Trump amplia importação de carne enquanto busca proteger pecuaristas dos EUA
O presidente dos Estados Unidos, Donald Trump, está em uma nova ofensiva contra a concentração do setor de carnes no país, onde quatro empresas – JBS, Tyson Foods, Cargill e National Beef – concentram cerca de 85% do processamento de carne bovina.
O governo estuda reduzir barreiras para pequenos produtores e frigoríficos, enquanto mantém uma investigação antitruste sobre o setor.
Atualmente, o rebanho bovino americano está no menor nível em 75 anos, com a oferta apertada e os preços da carne muito elevados.
Em resposta, Trump ampliou temporariamente em 300 mil toneladas a cota de importação de carne bovina magra com tarifa reduzida, entre setembro e novembro.

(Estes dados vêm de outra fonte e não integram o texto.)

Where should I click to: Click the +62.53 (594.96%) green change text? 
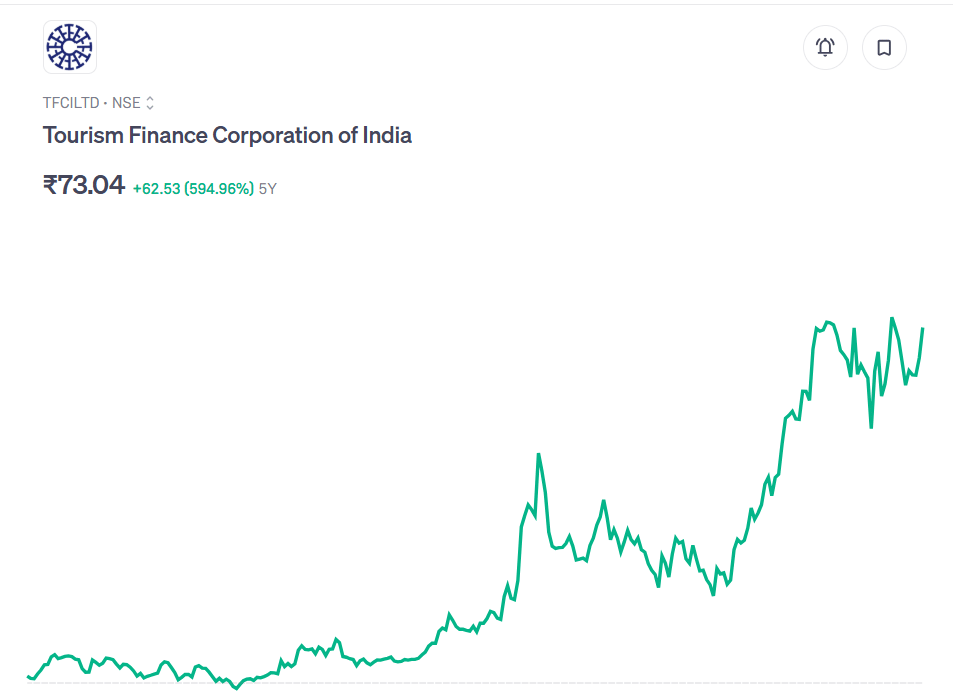[x=193, y=188]

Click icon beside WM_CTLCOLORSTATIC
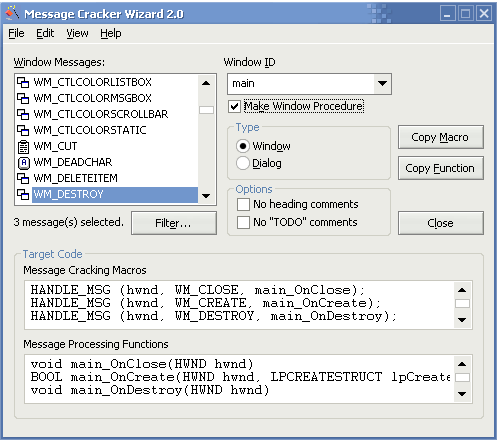click(x=23, y=130)
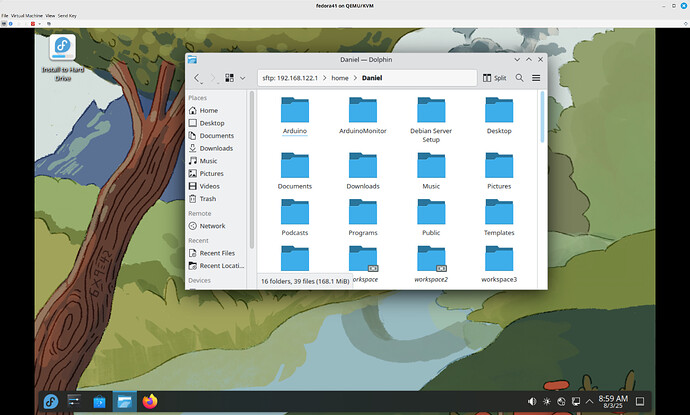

Contradições na política de Trump Segundo o comentarista Miguel Daú, essa situação revela uma contradição nas ações de Trump, que busca proteger os pecuaristas americanos enquanto aumenta as importações para baixar os preços da carne para o consumidor.
Essa estratégia ocorre em um momento delicado, com a inflação pressionando os preços e a popularidade de Trump em baixa.
Impacto nas eleições e no mercado Trump enfrenta pressão para justificar o aumento dos preços da carne, que subiu 10%.
Ele tenta desviar a culpa para as grandes empresas do setor, enquanto busca apoio do setor agropecuário.
A ampliação das importações de carne pode ser vista como uma tentativa de reduzir os preços antes das eleições, mas especialistas alertam que isso pode não ser suficiente.
Oportunidades para o Brasil Além das implicações políticas, a situação atual pode representar uma oportunidade para o Brasil, que possui carne de qualidade para exportação.
O país pode se beneficiar da demanda americana, especialmente em um momento em que a União Europeia suspendeu importações de carne do Brasil.